Quatre décennies après ce reportage, on peut constater que la place des femmes dans le monde paysan a définitivement changé. Dans les années 1980, elles obtiennent l’égalité réelle avec la création du statut de « co-exploitante » et de l’EARL (exploitation agricole à responsabilité limitée). Pourtant, si aujourd’hui plus du quart des chefs d’exploitation et co-exploitants sont des femmes, leur place continue d’évoluer. Ainsi, un nombre grandissant de femmes ne travaillent plus sur l’exploitation familiale.
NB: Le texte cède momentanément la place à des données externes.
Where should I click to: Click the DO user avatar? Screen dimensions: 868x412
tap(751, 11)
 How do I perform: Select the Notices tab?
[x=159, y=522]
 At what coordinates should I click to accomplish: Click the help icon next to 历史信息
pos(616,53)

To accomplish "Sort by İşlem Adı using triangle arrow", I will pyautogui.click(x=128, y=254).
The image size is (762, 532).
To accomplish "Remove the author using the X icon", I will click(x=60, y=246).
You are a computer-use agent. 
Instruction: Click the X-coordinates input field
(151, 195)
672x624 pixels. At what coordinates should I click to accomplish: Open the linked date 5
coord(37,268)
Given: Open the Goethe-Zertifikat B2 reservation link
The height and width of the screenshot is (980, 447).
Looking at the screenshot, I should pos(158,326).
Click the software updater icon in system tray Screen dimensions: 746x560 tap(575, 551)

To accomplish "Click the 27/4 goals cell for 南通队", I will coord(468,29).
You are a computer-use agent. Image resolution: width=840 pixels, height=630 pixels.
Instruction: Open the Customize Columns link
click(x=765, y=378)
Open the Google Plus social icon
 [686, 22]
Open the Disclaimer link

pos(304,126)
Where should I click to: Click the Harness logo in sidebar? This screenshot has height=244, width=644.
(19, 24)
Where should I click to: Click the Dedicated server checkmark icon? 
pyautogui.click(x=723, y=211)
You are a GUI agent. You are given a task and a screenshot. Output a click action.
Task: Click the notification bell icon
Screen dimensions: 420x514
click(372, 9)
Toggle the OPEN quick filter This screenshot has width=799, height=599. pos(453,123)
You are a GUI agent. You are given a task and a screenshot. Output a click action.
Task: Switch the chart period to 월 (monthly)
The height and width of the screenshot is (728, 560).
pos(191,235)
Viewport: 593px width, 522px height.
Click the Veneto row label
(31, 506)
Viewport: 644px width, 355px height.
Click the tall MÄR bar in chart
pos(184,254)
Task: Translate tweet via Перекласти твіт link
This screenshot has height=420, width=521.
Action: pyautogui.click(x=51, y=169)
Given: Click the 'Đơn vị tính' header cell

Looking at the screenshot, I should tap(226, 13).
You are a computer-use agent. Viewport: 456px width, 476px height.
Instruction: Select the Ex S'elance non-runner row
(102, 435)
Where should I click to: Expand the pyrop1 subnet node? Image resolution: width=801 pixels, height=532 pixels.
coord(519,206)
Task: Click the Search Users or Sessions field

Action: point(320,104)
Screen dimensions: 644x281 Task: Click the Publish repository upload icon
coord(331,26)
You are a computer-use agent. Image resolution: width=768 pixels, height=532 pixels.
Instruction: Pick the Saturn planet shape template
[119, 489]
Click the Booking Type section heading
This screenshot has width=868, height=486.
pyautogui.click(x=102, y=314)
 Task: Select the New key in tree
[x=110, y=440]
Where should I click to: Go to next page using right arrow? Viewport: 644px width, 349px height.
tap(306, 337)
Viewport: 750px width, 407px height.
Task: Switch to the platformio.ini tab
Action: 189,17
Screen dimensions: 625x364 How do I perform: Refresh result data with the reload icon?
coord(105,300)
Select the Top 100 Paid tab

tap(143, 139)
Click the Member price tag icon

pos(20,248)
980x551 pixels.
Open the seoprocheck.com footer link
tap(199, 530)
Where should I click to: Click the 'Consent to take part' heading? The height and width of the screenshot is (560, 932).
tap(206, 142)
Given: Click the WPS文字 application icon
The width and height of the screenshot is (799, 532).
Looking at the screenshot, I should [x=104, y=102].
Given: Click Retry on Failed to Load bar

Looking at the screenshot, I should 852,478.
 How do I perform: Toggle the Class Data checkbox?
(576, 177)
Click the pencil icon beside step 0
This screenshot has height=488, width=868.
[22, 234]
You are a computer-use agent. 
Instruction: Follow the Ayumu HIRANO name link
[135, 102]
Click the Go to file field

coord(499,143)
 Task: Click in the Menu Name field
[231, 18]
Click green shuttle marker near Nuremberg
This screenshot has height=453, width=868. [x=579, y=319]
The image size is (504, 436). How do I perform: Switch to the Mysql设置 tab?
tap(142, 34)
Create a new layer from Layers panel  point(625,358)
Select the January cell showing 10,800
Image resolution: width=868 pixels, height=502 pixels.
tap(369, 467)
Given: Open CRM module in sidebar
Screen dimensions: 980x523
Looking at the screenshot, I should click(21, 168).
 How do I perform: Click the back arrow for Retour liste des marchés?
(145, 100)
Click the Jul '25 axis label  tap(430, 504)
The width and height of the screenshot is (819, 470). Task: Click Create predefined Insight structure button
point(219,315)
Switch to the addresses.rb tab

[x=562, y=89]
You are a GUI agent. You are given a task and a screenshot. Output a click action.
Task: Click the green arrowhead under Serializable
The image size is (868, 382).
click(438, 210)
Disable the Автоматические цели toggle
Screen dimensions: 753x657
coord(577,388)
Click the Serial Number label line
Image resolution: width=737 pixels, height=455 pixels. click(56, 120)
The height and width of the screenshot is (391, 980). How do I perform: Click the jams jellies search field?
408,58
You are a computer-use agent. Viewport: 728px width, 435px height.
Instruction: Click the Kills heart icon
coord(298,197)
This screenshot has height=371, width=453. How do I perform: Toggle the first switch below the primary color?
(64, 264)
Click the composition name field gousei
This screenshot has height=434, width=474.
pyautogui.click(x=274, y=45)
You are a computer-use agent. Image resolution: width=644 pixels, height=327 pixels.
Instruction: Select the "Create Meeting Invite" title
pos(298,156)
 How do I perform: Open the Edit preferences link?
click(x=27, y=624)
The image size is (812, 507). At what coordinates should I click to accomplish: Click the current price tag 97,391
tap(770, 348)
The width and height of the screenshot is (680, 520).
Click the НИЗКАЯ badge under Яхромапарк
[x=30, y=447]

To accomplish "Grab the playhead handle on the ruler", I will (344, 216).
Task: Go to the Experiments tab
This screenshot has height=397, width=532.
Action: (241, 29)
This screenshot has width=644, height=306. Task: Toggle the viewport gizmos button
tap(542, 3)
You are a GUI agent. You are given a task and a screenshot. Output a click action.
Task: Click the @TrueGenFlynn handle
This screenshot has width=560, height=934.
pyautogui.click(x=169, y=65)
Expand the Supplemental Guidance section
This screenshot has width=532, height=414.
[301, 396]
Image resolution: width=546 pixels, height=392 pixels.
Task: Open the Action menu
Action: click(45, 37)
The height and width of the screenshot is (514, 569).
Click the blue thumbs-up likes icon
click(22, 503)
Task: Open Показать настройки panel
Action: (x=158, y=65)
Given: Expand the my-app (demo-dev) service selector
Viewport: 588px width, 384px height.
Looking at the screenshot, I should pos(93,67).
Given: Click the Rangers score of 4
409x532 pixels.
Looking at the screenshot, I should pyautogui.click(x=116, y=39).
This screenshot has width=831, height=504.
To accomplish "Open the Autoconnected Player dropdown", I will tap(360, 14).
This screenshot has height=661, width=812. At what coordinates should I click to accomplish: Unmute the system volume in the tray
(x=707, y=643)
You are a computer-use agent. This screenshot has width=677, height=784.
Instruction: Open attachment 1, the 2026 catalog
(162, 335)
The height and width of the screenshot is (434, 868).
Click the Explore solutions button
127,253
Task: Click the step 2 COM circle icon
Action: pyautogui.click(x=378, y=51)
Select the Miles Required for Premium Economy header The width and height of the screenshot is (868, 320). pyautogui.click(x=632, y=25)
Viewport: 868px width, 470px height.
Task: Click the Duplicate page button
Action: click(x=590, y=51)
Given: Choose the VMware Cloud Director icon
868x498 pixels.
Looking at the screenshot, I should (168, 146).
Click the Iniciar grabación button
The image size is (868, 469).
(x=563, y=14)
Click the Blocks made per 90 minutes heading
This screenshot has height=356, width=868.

Les crises successives que traverse l’économie agricole – dans l’élevage notamment – rendent crucial l’apport d’un revenu « non-agricole » pour faire vivre le foyer.

Thomas PERRONO

 

1 Une session se tiendra le jeudi 09 octobre autour de ce thème, avec des communications de Nathalie Joly, « J’organise ma petite ferme. Jalons pour une histoire de la gestion au féminin (19-20e siècles) » ; Clothilde Lemarchant, « Les formations agricoles à l’épreuve du genre : jeunes femmes et jeunes gens atypiques » ; et Jérôme Pelletier, « De la paysanne à l’agricultrice, les femmes de la terre face à la révolution silencieuse ».